*Materials provided*:
━━━━━━━━━━
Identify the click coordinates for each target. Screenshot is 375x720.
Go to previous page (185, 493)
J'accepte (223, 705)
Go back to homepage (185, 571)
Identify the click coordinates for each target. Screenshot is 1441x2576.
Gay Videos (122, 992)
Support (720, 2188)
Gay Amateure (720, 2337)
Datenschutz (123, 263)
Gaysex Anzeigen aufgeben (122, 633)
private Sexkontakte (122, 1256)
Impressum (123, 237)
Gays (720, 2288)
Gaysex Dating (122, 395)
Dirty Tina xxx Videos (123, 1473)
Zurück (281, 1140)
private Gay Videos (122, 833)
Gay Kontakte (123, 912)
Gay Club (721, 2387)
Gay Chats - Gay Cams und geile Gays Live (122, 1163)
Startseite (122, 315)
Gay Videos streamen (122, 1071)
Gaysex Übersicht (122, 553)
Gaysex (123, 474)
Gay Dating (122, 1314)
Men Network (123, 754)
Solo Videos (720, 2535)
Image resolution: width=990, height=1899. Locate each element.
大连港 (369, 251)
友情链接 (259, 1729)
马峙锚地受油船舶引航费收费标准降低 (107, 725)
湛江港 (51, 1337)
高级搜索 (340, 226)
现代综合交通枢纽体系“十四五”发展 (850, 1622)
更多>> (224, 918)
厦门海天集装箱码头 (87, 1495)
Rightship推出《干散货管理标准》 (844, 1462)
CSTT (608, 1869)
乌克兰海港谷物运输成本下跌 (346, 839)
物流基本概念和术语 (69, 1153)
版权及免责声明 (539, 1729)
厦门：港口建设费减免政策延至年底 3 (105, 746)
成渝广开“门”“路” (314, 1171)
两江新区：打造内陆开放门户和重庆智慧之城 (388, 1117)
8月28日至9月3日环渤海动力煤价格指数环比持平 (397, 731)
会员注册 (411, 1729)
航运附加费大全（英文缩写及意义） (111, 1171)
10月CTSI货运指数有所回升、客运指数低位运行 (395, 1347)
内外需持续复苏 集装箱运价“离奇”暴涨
━━━━━━━━━━
*Exercise description*: Collect every line above that contains the string "Videos".

*Full output*:
Gay Videos (122, 992)
Dirty Tina xxx Videos (123, 1473)
private Gay Videos (122, 833)
Gay Videos streamen (122, 1071)
Solo Videos (720, 2535)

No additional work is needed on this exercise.